Les Indes galantes ou l’Ailleurs de l’Amour
- 20:00
- Opéra de Dijon | Dijon
- France
Opéra-ballet en un prologue et quatre entrées représenté pour la première fois le 23 août 1735 (sans la quatrième entrée) puis le 10 mars 1736 (en intégralité) à l’Académie royale de musique, sur un livret de Louis Fuzelier.
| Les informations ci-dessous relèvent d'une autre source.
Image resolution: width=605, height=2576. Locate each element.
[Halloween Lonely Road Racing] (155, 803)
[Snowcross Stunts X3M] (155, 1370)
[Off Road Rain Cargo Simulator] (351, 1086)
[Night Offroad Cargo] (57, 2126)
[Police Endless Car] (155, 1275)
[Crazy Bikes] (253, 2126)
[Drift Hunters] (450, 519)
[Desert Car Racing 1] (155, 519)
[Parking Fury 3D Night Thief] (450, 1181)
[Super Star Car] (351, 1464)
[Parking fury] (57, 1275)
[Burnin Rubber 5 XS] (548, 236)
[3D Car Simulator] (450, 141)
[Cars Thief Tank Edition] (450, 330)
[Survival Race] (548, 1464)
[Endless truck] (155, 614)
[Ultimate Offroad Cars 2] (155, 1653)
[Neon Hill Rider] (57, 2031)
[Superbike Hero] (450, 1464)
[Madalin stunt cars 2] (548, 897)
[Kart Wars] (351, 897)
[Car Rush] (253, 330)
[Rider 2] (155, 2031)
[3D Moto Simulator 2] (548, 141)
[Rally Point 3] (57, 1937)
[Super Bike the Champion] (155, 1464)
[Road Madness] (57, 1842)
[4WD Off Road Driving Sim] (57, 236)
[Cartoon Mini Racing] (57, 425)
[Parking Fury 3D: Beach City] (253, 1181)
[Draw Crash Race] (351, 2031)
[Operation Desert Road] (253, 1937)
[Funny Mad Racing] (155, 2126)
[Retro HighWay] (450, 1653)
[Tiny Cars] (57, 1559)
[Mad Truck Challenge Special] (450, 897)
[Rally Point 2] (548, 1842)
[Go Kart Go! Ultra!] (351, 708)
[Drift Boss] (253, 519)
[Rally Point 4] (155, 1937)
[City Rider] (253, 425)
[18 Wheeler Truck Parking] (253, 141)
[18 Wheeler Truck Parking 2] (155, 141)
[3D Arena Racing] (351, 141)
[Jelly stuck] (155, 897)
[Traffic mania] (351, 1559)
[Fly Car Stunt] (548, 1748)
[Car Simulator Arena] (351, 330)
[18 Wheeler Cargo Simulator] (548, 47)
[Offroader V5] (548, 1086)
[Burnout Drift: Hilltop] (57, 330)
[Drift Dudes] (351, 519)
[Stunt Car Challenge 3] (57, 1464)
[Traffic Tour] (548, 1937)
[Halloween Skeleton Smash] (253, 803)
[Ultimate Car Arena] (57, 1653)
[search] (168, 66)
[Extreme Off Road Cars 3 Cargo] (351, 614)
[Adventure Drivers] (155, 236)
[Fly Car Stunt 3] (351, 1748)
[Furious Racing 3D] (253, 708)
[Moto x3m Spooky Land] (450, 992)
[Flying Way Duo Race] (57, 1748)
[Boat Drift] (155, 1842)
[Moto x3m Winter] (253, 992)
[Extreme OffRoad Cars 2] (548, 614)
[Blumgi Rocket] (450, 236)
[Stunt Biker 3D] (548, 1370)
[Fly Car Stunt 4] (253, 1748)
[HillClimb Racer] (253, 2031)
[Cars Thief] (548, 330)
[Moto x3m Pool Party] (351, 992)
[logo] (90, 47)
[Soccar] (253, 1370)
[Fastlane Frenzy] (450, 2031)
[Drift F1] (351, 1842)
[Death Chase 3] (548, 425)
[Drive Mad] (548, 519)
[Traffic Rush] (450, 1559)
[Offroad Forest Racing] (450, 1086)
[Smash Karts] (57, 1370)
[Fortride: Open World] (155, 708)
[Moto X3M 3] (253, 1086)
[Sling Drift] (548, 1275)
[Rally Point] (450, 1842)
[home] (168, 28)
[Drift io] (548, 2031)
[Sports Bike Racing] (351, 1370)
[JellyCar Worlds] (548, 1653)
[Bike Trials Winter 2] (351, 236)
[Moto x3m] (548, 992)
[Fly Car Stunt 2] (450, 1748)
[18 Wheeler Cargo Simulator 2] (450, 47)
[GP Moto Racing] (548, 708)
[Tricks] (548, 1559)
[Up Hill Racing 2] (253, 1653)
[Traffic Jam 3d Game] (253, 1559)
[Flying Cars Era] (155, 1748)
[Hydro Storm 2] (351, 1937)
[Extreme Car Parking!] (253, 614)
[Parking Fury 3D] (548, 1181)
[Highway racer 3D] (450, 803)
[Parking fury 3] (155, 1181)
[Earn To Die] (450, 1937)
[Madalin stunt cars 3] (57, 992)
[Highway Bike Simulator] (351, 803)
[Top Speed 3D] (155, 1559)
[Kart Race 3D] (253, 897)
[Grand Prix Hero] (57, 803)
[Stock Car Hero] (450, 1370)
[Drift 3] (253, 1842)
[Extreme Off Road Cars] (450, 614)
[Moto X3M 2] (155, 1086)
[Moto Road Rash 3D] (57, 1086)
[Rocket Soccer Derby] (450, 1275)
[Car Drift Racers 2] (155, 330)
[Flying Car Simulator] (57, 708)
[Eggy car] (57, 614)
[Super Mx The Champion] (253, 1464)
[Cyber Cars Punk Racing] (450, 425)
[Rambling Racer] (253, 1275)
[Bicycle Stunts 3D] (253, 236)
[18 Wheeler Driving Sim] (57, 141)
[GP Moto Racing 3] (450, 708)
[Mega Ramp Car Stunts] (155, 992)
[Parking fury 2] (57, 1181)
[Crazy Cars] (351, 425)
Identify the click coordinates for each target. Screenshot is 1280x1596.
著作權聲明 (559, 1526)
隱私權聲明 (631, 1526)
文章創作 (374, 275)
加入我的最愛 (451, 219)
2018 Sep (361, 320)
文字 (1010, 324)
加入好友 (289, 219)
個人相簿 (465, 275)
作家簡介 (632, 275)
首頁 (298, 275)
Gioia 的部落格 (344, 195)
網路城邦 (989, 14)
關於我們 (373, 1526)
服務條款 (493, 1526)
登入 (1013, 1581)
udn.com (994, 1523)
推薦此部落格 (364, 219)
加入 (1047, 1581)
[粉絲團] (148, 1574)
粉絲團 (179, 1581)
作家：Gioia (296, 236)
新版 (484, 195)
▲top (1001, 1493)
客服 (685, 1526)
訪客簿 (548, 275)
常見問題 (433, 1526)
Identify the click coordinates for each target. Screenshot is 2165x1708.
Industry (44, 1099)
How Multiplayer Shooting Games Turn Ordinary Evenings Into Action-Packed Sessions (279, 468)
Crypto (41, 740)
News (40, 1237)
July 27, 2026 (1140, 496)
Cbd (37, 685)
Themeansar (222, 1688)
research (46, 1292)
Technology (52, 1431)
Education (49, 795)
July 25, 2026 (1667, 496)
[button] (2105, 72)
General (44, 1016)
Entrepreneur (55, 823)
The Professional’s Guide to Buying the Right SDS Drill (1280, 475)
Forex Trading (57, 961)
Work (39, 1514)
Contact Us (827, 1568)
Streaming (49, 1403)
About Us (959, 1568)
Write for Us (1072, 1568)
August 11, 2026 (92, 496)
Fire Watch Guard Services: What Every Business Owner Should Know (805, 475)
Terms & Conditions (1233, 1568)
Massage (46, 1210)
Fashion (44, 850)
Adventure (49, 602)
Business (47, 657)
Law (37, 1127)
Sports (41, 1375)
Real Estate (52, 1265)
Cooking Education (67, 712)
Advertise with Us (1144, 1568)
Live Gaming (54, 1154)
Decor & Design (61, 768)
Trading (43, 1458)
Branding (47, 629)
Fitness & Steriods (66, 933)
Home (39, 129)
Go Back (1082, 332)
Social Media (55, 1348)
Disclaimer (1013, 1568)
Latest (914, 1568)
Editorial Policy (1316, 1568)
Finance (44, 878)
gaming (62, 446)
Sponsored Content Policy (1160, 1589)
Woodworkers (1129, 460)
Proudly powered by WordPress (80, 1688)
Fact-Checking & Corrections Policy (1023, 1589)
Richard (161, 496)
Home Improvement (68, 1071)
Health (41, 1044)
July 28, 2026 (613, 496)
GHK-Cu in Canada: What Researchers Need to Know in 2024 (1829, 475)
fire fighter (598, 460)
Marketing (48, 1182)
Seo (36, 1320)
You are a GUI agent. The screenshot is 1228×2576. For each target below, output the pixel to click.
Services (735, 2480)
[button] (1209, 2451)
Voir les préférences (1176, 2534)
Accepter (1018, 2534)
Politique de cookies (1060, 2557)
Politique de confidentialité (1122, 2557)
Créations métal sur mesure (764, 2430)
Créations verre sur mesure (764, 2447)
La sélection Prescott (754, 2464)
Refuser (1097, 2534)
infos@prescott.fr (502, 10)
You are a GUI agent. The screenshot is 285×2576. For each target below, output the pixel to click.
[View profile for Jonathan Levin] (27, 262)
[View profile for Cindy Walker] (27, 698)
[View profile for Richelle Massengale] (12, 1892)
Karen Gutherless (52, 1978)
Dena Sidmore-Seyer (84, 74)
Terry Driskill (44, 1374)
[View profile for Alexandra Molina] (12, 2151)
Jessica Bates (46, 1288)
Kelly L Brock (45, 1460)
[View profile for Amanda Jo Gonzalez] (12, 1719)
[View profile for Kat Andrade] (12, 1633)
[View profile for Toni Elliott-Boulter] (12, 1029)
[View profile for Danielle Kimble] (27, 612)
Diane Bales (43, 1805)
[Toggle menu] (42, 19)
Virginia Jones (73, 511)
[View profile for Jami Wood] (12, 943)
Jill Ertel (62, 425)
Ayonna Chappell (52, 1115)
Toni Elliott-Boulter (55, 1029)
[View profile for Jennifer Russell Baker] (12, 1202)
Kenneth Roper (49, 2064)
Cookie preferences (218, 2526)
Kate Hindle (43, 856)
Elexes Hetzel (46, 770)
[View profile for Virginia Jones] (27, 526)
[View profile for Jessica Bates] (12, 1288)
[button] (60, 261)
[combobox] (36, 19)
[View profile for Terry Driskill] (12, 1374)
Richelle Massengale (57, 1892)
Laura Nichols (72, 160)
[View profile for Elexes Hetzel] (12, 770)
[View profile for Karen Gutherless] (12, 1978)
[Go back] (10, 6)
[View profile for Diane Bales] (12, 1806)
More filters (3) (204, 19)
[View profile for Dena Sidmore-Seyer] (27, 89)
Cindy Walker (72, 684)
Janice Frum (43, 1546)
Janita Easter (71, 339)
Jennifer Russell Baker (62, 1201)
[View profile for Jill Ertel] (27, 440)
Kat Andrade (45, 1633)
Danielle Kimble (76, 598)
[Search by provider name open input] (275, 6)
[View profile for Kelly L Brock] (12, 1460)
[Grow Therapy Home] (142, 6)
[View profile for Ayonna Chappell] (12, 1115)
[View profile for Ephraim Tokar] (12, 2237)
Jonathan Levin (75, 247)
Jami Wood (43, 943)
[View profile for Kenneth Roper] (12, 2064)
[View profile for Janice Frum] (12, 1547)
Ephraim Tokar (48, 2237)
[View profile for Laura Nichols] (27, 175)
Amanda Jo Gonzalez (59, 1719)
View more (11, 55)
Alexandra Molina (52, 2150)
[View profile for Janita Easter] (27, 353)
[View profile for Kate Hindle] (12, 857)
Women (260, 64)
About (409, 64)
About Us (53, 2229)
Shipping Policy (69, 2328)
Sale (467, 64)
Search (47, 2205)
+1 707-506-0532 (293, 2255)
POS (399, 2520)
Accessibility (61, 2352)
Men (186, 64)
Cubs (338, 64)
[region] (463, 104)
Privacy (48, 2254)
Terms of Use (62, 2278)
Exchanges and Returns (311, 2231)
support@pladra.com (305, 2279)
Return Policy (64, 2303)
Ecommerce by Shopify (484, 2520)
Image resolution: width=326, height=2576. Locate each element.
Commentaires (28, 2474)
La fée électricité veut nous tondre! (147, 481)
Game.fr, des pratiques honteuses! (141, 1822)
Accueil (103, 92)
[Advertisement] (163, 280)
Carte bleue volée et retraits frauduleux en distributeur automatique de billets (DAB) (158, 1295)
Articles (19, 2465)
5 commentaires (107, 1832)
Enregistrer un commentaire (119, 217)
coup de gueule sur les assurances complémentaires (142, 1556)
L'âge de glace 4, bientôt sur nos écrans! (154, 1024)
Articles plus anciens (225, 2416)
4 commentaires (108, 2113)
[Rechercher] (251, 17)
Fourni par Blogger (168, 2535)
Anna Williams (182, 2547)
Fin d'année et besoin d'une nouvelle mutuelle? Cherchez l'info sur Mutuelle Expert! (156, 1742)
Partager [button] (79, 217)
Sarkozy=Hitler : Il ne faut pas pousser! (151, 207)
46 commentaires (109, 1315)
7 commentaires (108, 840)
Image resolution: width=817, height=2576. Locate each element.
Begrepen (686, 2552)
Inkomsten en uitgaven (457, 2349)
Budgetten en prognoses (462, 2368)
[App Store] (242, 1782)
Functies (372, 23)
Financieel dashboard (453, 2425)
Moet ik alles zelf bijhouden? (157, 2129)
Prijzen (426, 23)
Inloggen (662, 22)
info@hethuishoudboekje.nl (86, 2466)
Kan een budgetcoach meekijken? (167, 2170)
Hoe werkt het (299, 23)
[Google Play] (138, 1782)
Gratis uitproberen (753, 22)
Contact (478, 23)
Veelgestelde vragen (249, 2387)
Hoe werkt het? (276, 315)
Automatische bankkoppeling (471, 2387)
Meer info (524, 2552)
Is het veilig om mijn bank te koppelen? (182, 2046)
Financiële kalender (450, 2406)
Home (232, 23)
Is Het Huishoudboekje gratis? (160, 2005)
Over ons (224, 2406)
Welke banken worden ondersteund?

Présentée ici dans sa version en « ballet réduit à quatre grands concerts » éditée en 1736.
OPÉRA MIS EN ESPACE
RAPHAËLLE BLIN, dramaturgie
ANKA POSTIC, chorégraphie et danse
MÉLISSA PETIT, soprano
AMBROISINE BRÉ, mezzo-soprano
PETR NEKORANEC, ténor haute-contre
LYSANDRE CHÂLON, baryton
CHOEUR DE CHAMBRE DE NAMUR
THIBAUT LENAERTS, chef de choeur
LES TALENS LYRIQUES
CHRISTOPHE ROUSSET, direction
En proposant en 1736 une version « réduite à quatre grands concerts » des Indes galantes, Rameau en livre à la postérité – il s’agit de la seule édition de ce ballet si célèbre – un florilège des passages les plus inventifs, une sorte de quintessence des pages vocales et instrumentales les plus sublimes. Ce n’est cependant pas une simple compilation : loin du patchwork, une réelle logique et une continuité musicale et thématique sous-tend ces quatre grands concerts. Y manquait seulement la fameuse entrée Les Sauvages, publiée sous sa forme originale : avec la dramaturge Raphaëlle Blin, nous avons décidé d’en donner notre version en concert augmenté, en s’inspirant de ce que Rameau avait retranché et réarrangé dans les autres.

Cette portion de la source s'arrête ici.